Пушкин знал об этом и спустя несколько минут после знакомства был уже с начальником штаба в самых лучших отношениях, как, впрочем, и со всеми остальными.
Между тем любезный хозяин пригласил всех к столу. Хлопнули пробки, зашипело в бокалах вино. Пушкин, делавший во время этой поездки дневниковые записи, отметил: «В тот же день (13 июня) войско получило повеление идти вперед. Обедая у Раевского, слушал я молодых генералов, рассуждавших о движении, им предписанном. Генерал Бурцов отряжен был влево по большой Эрзерумской дороге прямо противу турецкого лагеря, между тем как все прочее войско должно было идти правою стороною в обход неприятелю».[39]
На следующий день войска Кавказского корпуса, оттеснив неприятельские пикеты и благополучно пройдя опасное ущелье, стали на высотах Соганлуг в десяти верстах от неприятельского лагеря. И в один из тихих вечеров в палатке Раевского опять собрались постоянные его гости, среди которых на этот раз были лицейский товарищ Пушкина полковник Вольховский и Михаил Пущин, брат бесценного его первого друга, томившегося на каторге.
Пушкин читал «Бориса Годунова». Император Николай печатать эту трагедию не позволял, усмотрев в ней намеки на события 14 декабря. Узнав, что Пушкин читал ее в рукописи московским своим приятелям, шеф жандармов Бенкендорф сделал ему строжайшее предупреждение. Повторить после этого чтение запрещенного произведения в действующей армии, да еще лицам, состоящим под надзором, было делом весьма рискованным. Пушкин согласился прочитать рукопись лишь самым близким друзьям, к которым питал полное доверие. Муравьев был среди этих избранных.

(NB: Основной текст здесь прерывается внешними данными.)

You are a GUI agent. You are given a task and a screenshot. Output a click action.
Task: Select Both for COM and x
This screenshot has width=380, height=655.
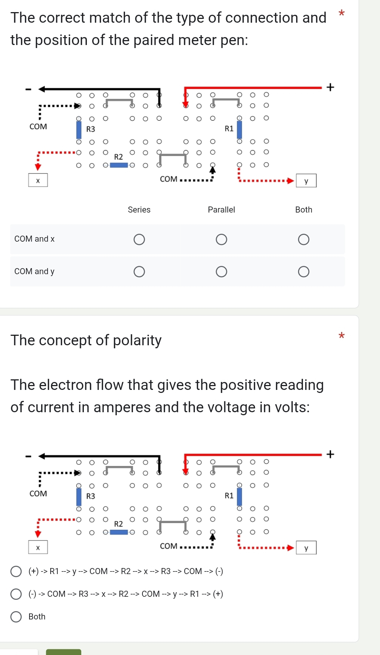[303, 240]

Пушкин читал тихим, приятным голосом, просто, без обычного для того времени декламационного пафоса, но с большим увлечением и все более разгораясь. Яркие картины смуты в государстве московском волновали слушателей, словно живые вставали перед ними преступный царь Борис, старый и мудрый летописец Пимен, молодой инок, ставший самозванцем, и гордая красавица Марина…

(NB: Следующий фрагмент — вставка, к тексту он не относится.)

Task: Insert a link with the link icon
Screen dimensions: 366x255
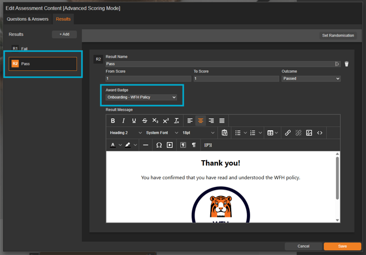Action: [288, 133]
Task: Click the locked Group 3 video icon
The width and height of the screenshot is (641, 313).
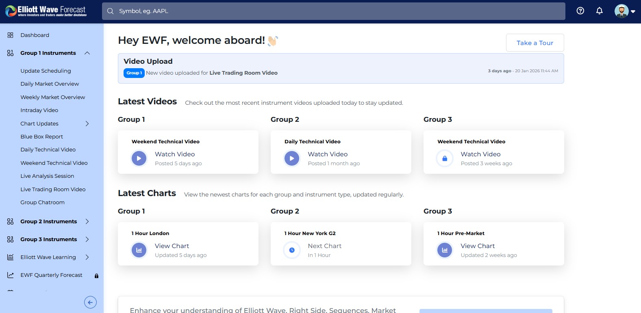Action: (445, 158)
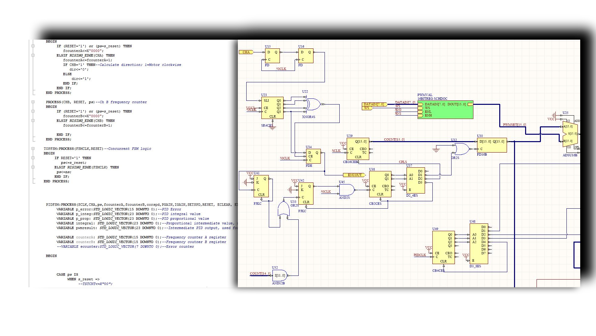This screenshot has width=596, height=336.
Task: Select the ENCOUT net label
Action: (x=354, y=175)
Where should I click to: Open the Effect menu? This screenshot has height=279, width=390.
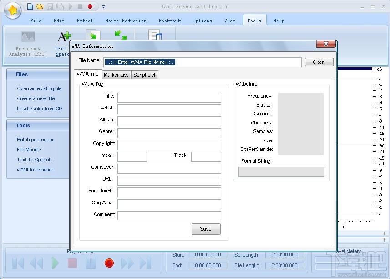pyautogui.click(x=85, y=21)
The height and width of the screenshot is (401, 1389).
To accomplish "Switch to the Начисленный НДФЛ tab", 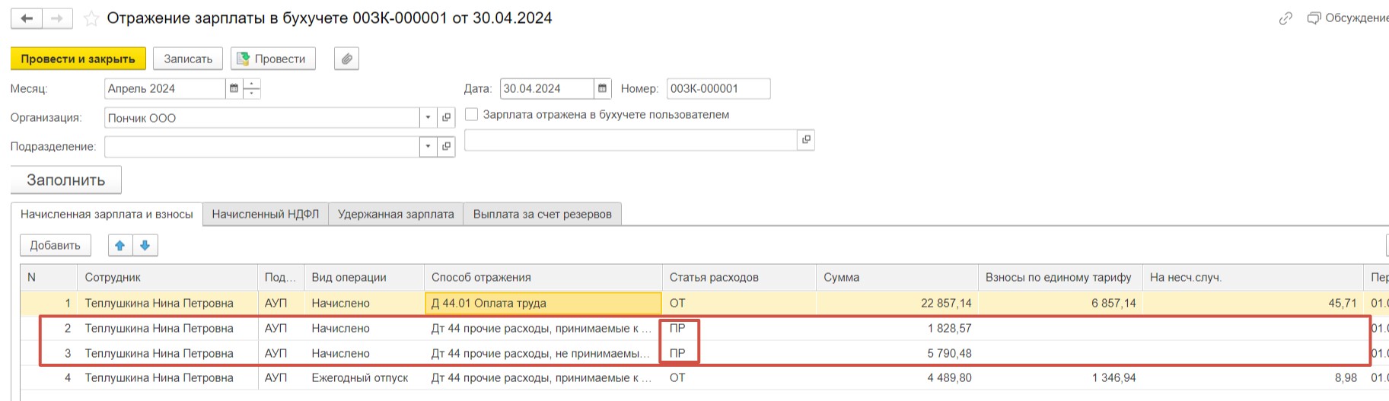I will (265, 214).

Муравьев с напряженным вниманием следил за развитием действия. На первых порах самозванец вызывал у него некое сочувствие, ведь он ополчился против самодержавного российского владыки, поступки и слова самозванца Муравьев рассматривал с пристрастием опытного конспиратора.

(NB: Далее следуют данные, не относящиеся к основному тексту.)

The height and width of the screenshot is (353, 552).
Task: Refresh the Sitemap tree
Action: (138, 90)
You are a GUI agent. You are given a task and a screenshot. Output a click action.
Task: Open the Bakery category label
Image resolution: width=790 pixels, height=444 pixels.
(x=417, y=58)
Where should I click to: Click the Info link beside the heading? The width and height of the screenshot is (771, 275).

Пушкин читал сцену у фонтана. Влюбленный в Марину самозванец открывался ей:
Нет, полно мне притворствовать! скажу
Всю истину: так знай же: твой Димитрий
Давно погиб, зарыт – и не воскреснет;
А хочешь ли ты знать, кто я таков?
Изволь, скажу: я бедный черноризец;
Монашеской неволею скучая,
Под клобуком свой замысел отважный
Обдумал я, готовил миру чудо —
И наконец из келии бежал
K украинцам, в их буйные курени,
Владеть конем и саблей научился;
Явился к вам; Димитрием назвался
И поляков безмозглых обманул.
Что скажешь ты, надменная Марина?
Довольна ль ты признанием моим?
Что ж ты молчишь?
Это признание самозванца хотя и вполне оправдывалось психологически, выглядело столь неосторожным, что Муравьев не вытерпел, перебил Пушкина:
– Позвольте, Александр Сергеевич, как же такая неосторожность со стороны самозванца? Ну, а если она его выдаст?
– Подождите, увидите, что не выдаст, – ответил с легкой досадой Пушкин и продолжил чтение.
Трагедия произвела на Муравьева ошеломляющее впечатление. Он не обладал поэтическим дарованием, но чувствовал очарование пушкинских стихов, зрелую силу их, шекспировскую лепку образов, поражавших воображение. И с того дня почти все свободное время стал проводить в обществе Пушкина и окружавших его, не скрывавших своего свободолюбия лиц, собиравшихся у Раевского.